■ EXCERPT ■

*** Block opens ***

A Sober Moment
Every day is a gift with no receipt and no return. Life here was supposed to get better. Instead, it has cost me time and money in increasing measures. My frustration began to mount, metastasizing into a cancerous lump in the front of my brain.
It was too cold for PT. I struggled with the thought of shamming out. I could just sit in my truck, throw the seat back and sleep. It was a fleeting thought. I opted to run the airfield, instead.
I started off easy. My mind wandered to my myriad problems and my pace picked up. Sweat ran off in the cold morning air. I dodged fatbodies left and right. POG sergeants and specialists walking the route. Command Sergeants Major simply refused to budge off the path and pushed me into the road. My lungs burned.
After PT I sat in my truck for an hour, drinking coffee and staring at nothing.
I cleaned up for the morning meeting. Administrative bullshit. I wasted my own gas running battalion errands. A specialist handed me a form with a list of computer-based training modules that must be completed before a user is allowed access to a computer. I felt my face begin to twitch; my left cheek, below my eye.
“How the fuck am I supposed to do that?” I replied, as professional as I could manage.
“I dunno, sir . . . Just get it done.”
A Catch-22.
I wanted to strangle him with his own second chin. I shoved the paper into my pocket and strode out of the office. I felt that tell-tale throbbing in the side of my neck. I drove across post chasing down an open computer. Every library was full. Traffic was obnoxious.
Everyone changing lanes. Everyone turning left.

*** Block closes ***

■ DATASET ■
*** Block opens ***

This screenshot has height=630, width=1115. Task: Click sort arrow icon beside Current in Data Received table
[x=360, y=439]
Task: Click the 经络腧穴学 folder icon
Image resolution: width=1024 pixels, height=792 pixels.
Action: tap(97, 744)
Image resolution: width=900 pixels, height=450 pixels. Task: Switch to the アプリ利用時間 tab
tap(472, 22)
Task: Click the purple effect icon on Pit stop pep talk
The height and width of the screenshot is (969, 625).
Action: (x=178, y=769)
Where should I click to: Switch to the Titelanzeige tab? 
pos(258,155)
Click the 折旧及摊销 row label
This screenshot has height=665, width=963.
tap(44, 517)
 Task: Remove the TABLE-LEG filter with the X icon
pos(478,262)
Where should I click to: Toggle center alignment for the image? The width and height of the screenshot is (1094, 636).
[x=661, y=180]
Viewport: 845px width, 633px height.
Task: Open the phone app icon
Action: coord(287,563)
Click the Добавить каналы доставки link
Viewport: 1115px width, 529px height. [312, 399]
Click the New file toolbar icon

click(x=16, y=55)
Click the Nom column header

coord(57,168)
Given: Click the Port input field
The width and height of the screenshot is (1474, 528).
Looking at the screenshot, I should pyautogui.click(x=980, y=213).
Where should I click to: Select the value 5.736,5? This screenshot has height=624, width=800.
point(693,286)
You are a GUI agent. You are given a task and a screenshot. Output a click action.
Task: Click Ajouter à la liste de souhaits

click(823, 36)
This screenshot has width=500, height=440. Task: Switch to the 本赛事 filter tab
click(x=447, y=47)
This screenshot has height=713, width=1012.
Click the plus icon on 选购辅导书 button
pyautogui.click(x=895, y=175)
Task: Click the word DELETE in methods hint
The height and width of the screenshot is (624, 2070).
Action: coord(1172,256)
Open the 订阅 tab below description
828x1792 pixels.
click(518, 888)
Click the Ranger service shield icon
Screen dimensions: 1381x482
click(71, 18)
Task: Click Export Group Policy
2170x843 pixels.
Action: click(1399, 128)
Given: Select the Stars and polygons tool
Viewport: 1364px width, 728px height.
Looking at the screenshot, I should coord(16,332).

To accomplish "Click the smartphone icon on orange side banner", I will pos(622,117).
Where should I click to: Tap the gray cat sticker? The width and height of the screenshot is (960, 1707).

*** Block closes ***

■ WHAT YOU HAVE TO DO ■
Please copy the part of the essay "A Sober Moment" from "After PT I sat" to "below my eye.", word for word. None of the data is needed here.

■ REPLY TO THE EXERCISE ■
After PT I sat in my truck for an hour, drinking coffee and staring at nothing.
I cleaned up for the morning meeting. Administrative bullshit. I wasted my own gas running battalion errands. A specialist handed me a form with a list of computer-based training modules that must be completed before a user is allowed access to a computer. I felt my face begin to twitch; my left cheek, below my eye.